Frozen is also a delightful (if not overplayed) Disney movie.  I am guessing that anyone who reads this knows who Elsa, Anna and Olaf are and know every word of the movie's anthem, "Let it Go".  You're welcome for the earworm.

Today is the one year anniversary of having my port installed for chemo.  I remember kind of being frozen in the days after my diagnosis.  Not in the sense of not being able to move but watch a body of water when it is starting to freeze...think Lake Michigan.  I was at the lakefront the other day and the lake is not frozen as it has been the last couple of winters but it was thicker than normal, and moving slowly, sluggishly.  Think of a Slushie from 7-Eleven.  That was me a year ago...sluggishly moving from one appointment to another, being poked, prodded, medicated, terrified of the unknown and EVERYTHING at that point was unknown.

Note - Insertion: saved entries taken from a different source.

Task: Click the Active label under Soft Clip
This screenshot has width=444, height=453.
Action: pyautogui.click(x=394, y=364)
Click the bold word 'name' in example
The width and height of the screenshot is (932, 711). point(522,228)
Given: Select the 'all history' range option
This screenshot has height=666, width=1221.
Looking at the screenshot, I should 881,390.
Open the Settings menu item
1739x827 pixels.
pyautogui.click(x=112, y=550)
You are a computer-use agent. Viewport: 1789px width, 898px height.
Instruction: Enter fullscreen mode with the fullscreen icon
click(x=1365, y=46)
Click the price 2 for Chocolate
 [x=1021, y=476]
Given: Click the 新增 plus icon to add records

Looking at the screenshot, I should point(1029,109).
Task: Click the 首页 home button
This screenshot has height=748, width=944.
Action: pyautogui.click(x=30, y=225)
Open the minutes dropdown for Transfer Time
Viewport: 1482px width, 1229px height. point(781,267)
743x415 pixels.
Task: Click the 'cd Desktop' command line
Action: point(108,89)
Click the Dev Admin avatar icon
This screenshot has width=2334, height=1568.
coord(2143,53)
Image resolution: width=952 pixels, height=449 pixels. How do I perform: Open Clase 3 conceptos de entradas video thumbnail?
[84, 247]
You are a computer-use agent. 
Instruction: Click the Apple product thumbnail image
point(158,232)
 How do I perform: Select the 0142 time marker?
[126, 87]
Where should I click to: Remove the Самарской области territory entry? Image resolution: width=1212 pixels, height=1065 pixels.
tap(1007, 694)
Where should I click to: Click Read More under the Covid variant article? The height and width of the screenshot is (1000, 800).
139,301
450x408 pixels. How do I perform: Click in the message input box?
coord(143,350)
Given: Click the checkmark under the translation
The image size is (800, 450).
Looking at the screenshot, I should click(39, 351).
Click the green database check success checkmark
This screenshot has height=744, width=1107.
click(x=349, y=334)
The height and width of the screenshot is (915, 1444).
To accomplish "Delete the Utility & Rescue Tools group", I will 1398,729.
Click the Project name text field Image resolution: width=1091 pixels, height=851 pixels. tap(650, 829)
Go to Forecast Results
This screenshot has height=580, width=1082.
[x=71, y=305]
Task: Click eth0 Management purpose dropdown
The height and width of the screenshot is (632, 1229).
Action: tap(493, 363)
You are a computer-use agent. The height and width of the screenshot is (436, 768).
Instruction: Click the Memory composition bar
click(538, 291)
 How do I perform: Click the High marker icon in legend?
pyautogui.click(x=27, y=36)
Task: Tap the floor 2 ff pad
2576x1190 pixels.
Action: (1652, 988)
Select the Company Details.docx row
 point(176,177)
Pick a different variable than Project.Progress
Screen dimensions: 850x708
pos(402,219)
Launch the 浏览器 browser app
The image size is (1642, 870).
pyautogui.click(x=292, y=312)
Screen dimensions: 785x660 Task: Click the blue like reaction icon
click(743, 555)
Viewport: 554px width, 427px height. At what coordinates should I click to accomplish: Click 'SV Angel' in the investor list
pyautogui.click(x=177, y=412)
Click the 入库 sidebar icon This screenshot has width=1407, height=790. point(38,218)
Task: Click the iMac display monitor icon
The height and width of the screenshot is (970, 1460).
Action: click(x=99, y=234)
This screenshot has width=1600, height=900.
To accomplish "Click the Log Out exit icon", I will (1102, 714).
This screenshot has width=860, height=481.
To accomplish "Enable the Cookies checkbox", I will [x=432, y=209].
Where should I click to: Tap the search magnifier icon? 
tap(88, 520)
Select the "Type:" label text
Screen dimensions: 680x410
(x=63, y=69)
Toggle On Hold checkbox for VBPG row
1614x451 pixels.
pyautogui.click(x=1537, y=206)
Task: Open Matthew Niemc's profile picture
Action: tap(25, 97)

Every so often the scars from my port zap me.  I am sure it is mostly psychological but the little twinges of pain are real.  I look at them as reminders of where I have been AND where I am going.  A little kick to the irrational fears of a relapse, a little poke to keep moving forward.  Keep working, keep fighting, keep standing tall, keep heading out into the cold of another January in Chicago.

"Let It Go" has it right...in spite of my grousing and grumbling, the cold really doesn't bother me...unless Jack Frost is trying to sucker punch me and tear my ears off at the same time!

https://www.youtube.com/watch?v=moSFlvxnbgk


Sunday, January 10, 2016

January

So another January begins.  January is not my favorite month.  Sure, I like the clean slate feel of New Years...getting back to good eating habits and getting the Christmas decorations put away for another year. My birthday is in January, but let's face it...January in Chicago can be brutal from a weather perspective.  Google "polar vortex" if you don't believe me.

This January I am a little edgy.  I don't mean trendy.  I am closing in on the anniversary of my diagnosis.  Every ache and pain I get sends me into a fit of nervousness thinking the lymphoma has returned.  I have been intensifying my workouts so aches and pains are not unusual.  I feel fantastic.  It doesn't stop me from worrying about every twinge.  *sigh*

I flash back now and again to how I felt a year ago...it wasn't pretty.

I am trying not to be in a constant state of panic.  This is normal right?  This will go away the longer I  stay healthy, right?  I'm not crazy, right?  Well...

My birthday is Tuesday...last year I barely had the energy to go to work and I slept on the couch until Chris got home from work.

Saturday is my diagnosis anniversary.  The 27th is the anniversary of my first treatment and Mom's birthday.

January is dark.  And cold.  Sometimes it's snowy.  Google "the Blizzard of '79".  I remember an ice storm on my birthday several years ago...we ordered pizza.  I tipped the delivery guy almost as much as the pizza cost because he got the pie up the front steps in one piece!  January is LONG.  It can be grueling.

No one will be happier than me when January is over!